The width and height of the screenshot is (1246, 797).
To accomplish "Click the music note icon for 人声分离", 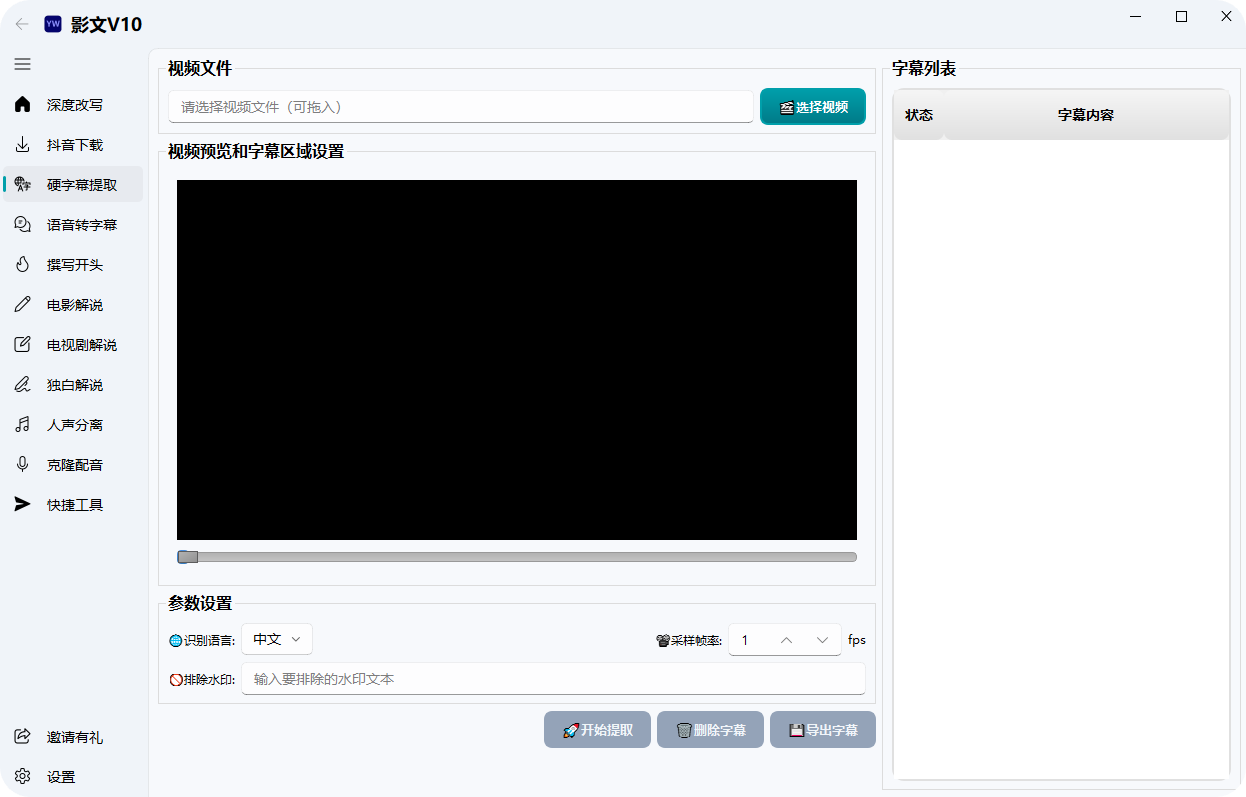I will click(x=22, y=425).
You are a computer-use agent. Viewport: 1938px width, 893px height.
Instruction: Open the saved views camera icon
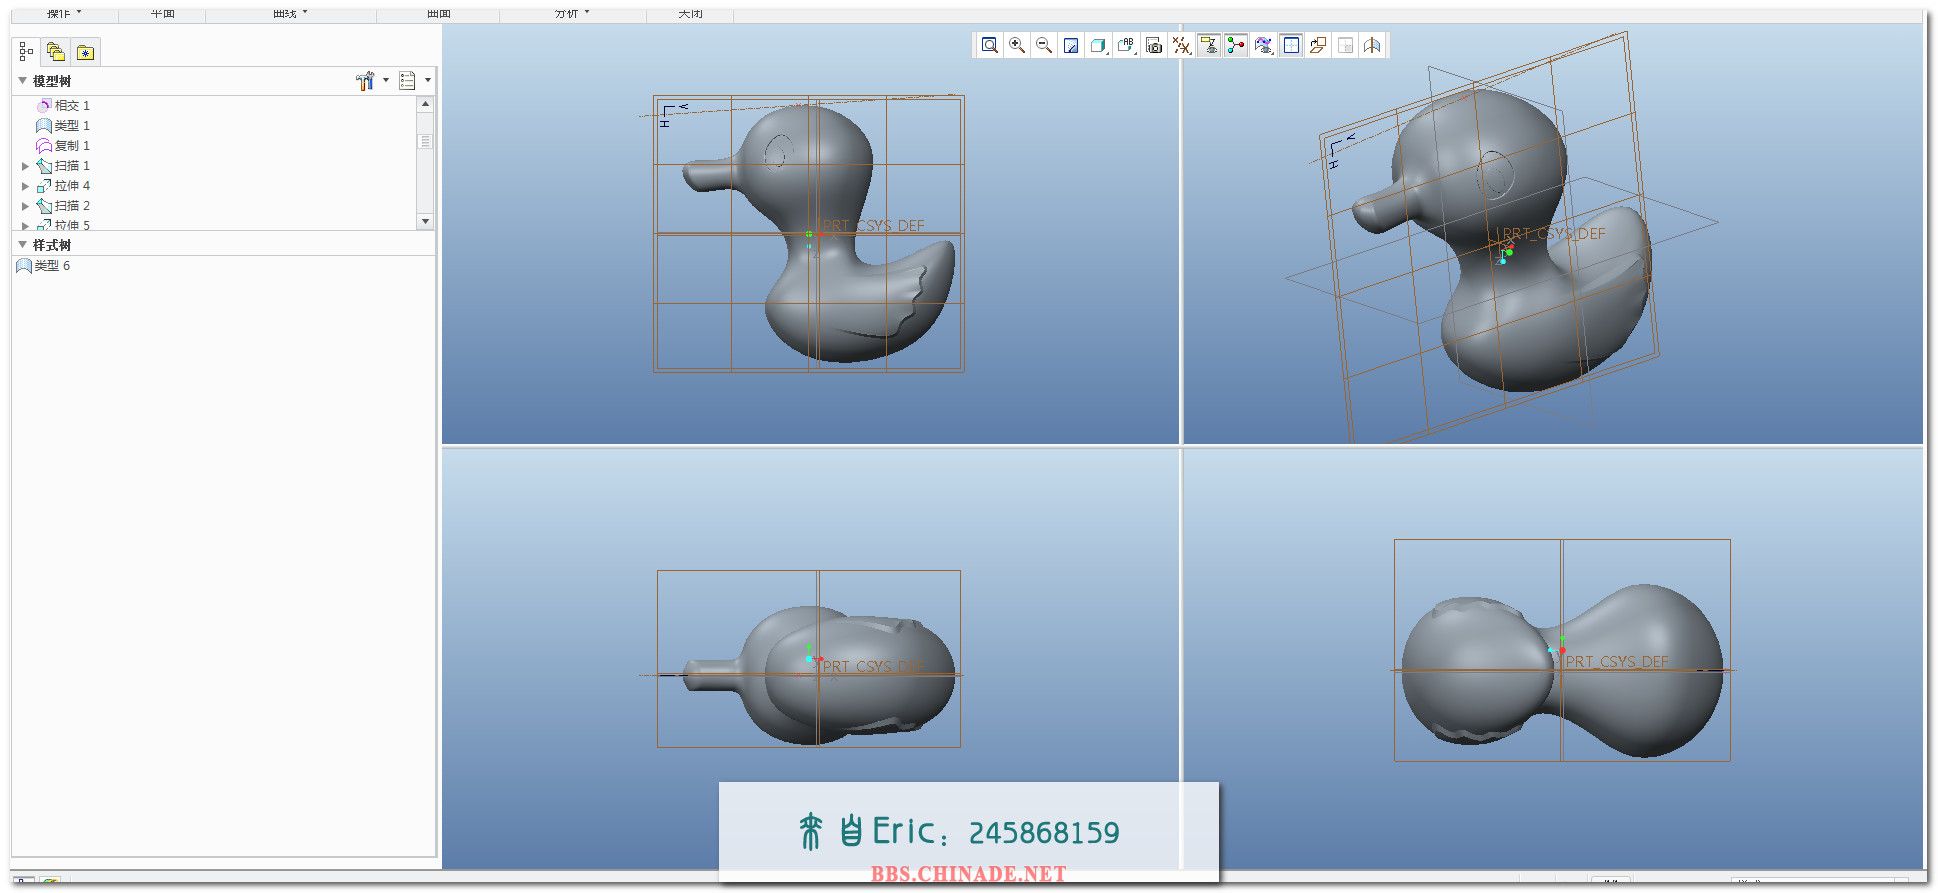coord(1153,45)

★ ★ ★ ★ ★ ★ ★

-- Your instructions --
Rewrite the listing from the line that contains "You are a computer-use" through the end of the listing, with "camera" changed to "eye" and everything else left as it is. Include only those lines, and leave the pictures out.

-- Task response --
You are a computer-use agent. Viewport: 1938px width, 893px height.
Instruction: Open the saved views eye icon
coord(1153,45)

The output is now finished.